As a child growing up in South Carolina, I knew well the story of Wise Men following a star to visit the child who was born king of the Jews. I knew next to nothing about Epiphany, however. For me the Wise Men were just one more facet of the Christmas story, one more layer to the pageantry that went with that celebration.
I know better now, although I'm not sure I know quite what to do with Epiphany. Perhaps it's still too connected to seasonal pageantry in my subconscious mind. It's still too much about elaborately attired gentlemen presenting gifts to the Christ child while the congregation sings "We Three Kings of Orient Are."

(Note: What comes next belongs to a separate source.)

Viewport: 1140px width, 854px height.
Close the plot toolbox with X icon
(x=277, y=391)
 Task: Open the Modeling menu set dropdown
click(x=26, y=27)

I suppose the Christmas itself has something of the same problem. The story is so bound to the pageantry that the meaning gets lost sometimes. And as Christmas has become a bigger and bigger event on both Christian and secular calendars, the pageantry has gotten bigger and bigger to match.

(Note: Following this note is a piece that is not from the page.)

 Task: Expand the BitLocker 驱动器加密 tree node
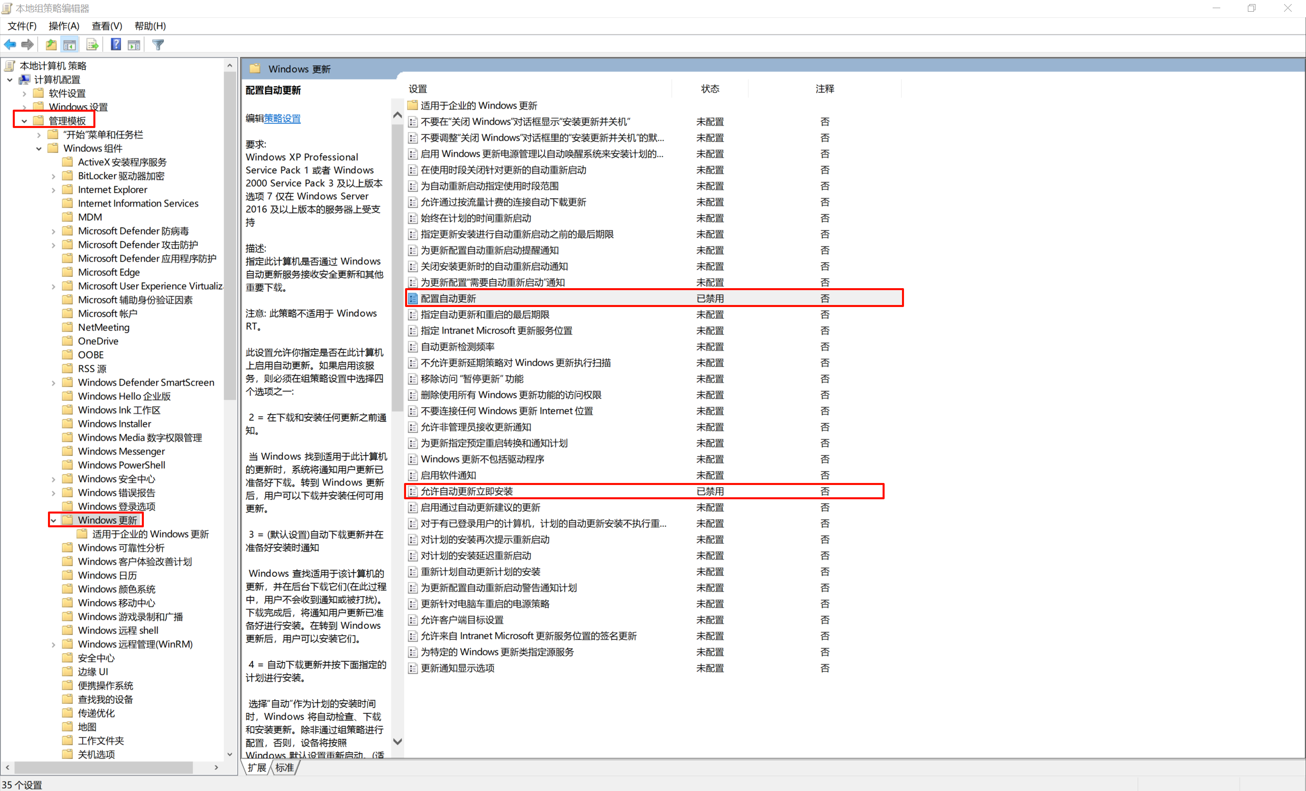pos(54,176)
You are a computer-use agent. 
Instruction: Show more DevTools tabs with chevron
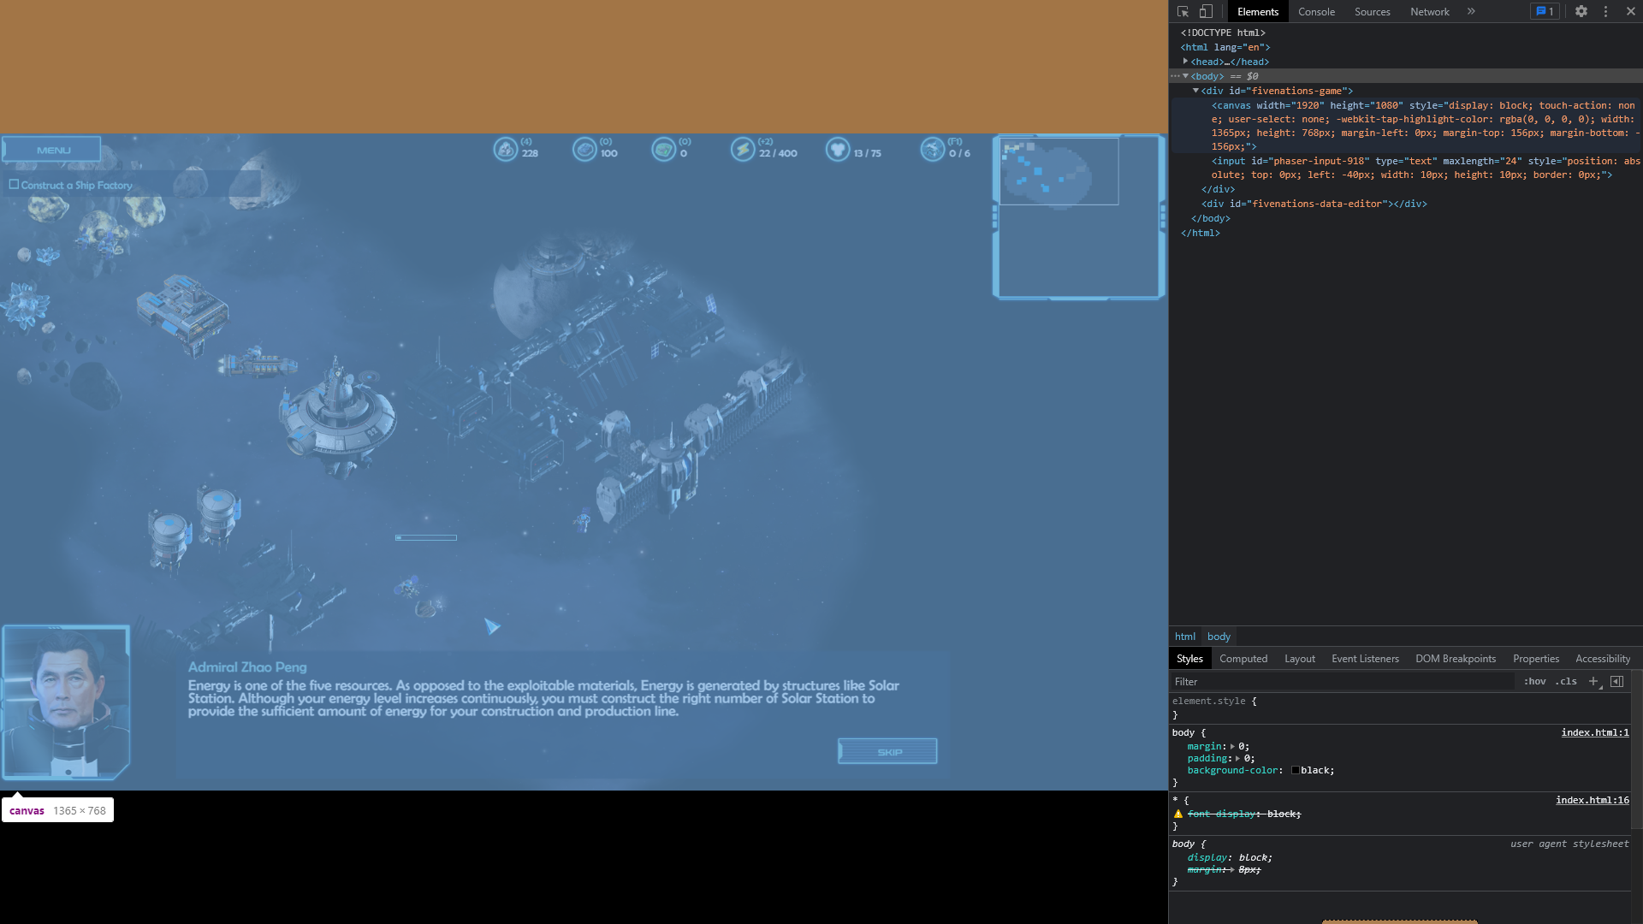[x=1471, y=12]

I wonder what we would make of the birth narrative in Luke or the Wise Men story in Matthew if we had never seen a crèche or a Christmas pageant or a nativity display on a church front lawn. If we had never heard any Christmas carols or gone to a Christmas Eve candlelight service, would the stories strike us differently?
Neither Mark nor John see the need to tell of Jesus' birth in their gospels. And I doubt that Luke or Matthew anticipated the impact of their brief narratives connected to Jesus' birth. I suspect that they saw these stories as ways of turning our attention in a particular direction. In both gospels, Jesus is connected from the outset with people we might not have expected.

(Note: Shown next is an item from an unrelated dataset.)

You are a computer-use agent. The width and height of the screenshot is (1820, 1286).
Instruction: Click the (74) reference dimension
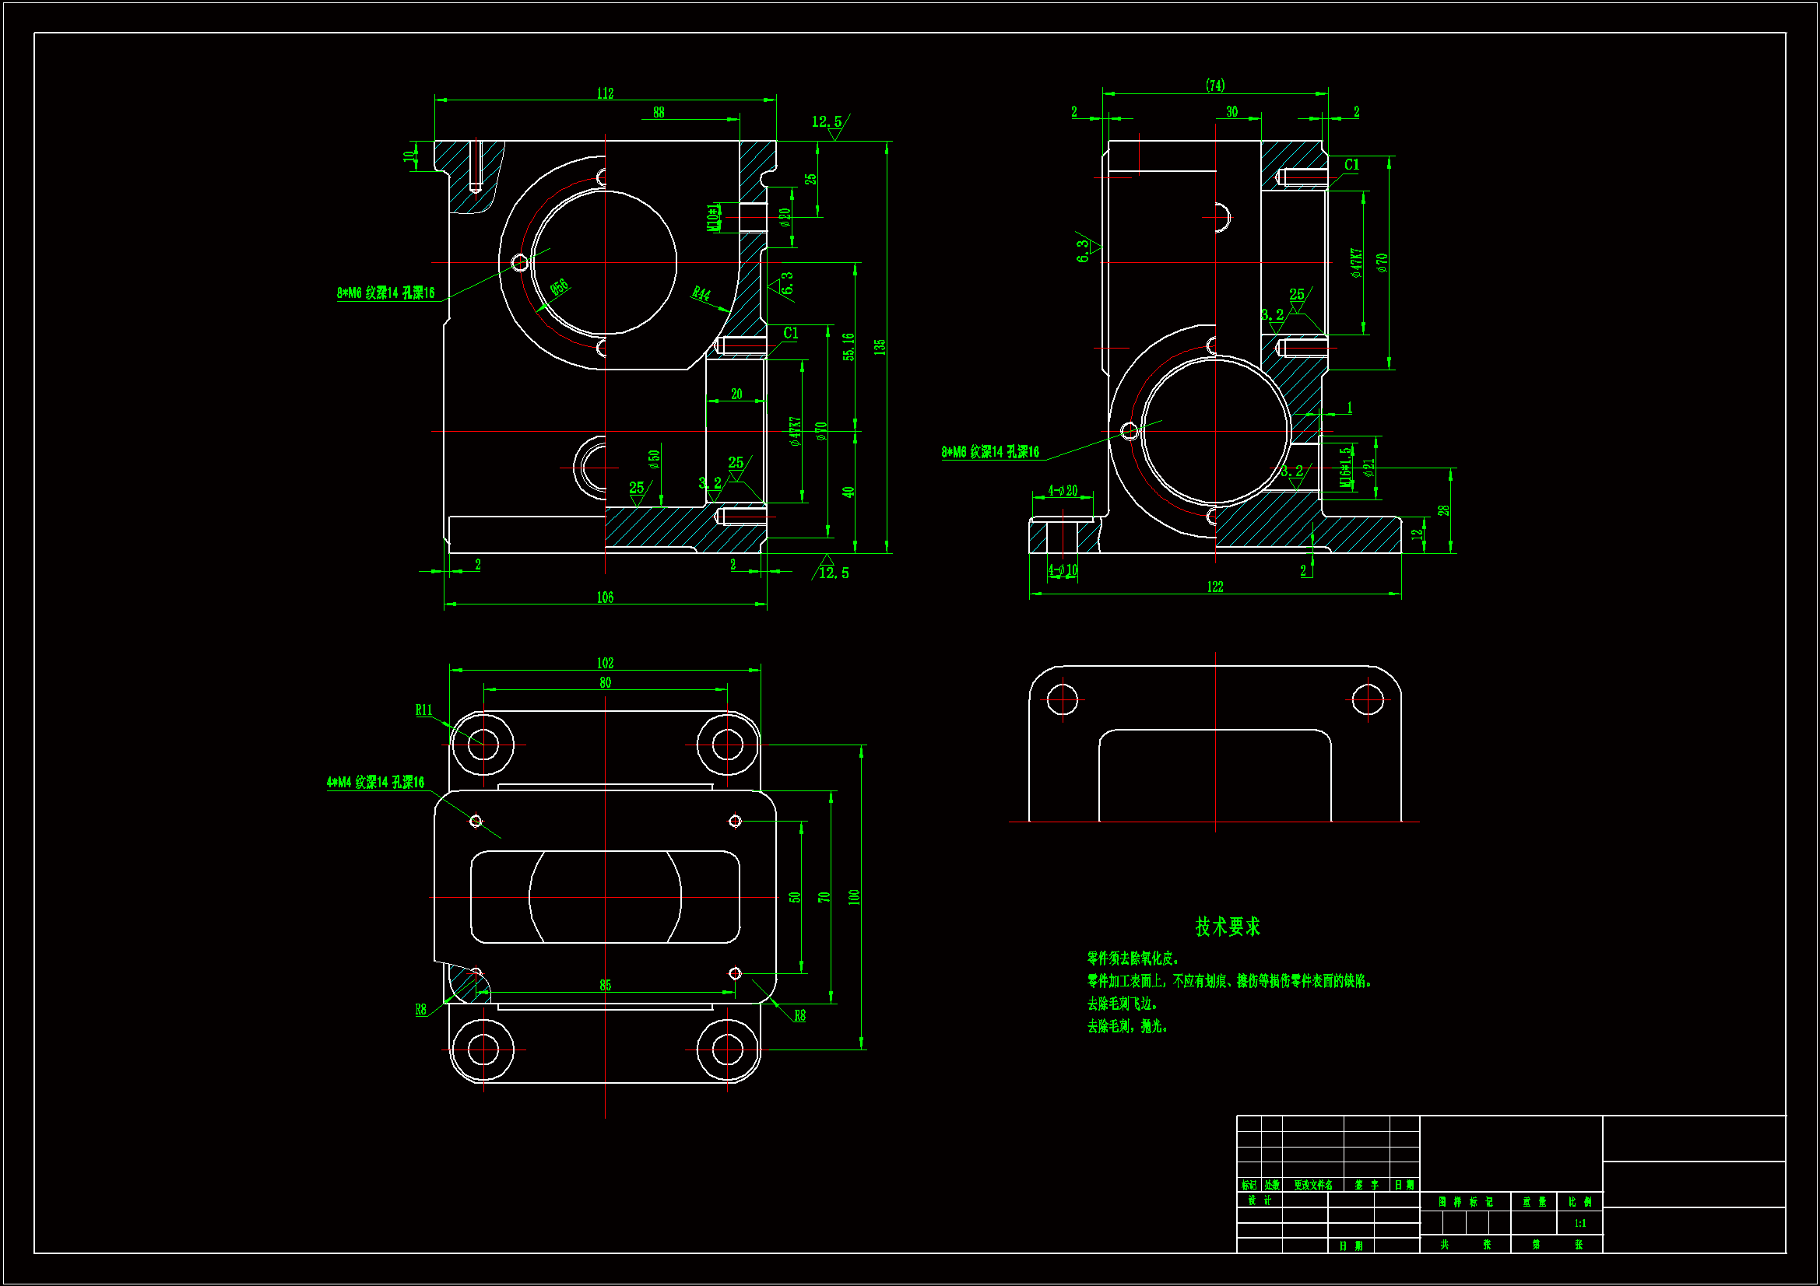(x=1214, y=85)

In Luke the shepherds connect Jesus with the bottom tier of society. In Matthew the Magi connect Jesus with religious outsiders. In the Epiphany story, all the religious folks have somehow missed the heavenly announcement of a king. Only these foreigners, these members of the wrong religion, seek the king of the Jews. And when we read the rest of Luke and Matthew, we discover that Jesus has come for the bottom tier and for outsiders. It's the insiders and the rich and the good religious folks who can't make sense of Jesus, who don't like Jesus, who ultimately kill Jesus.
Religions of all stripes is prone to pomp and pageantry. Our pomp and pageantry are often inspired by the stories of our faith, but they can also obscure the stories themselves. Pomp and pageantry are not all that well suited to messages of subversion and revolution, and the stories the gospel writers tell are very much about subversion and revolution. Jesus comes to proclaim a way very much at odds with the ways of the world. That's no less true for our world than for the world Jesus was born into.
I do enjoy the pomp and pageantry of Christmas/Epiphany. But what I really long for is a deeper connection to the subversive, revolutionary Jesus, and to the subversive, revolutionary ways he calls us to embody.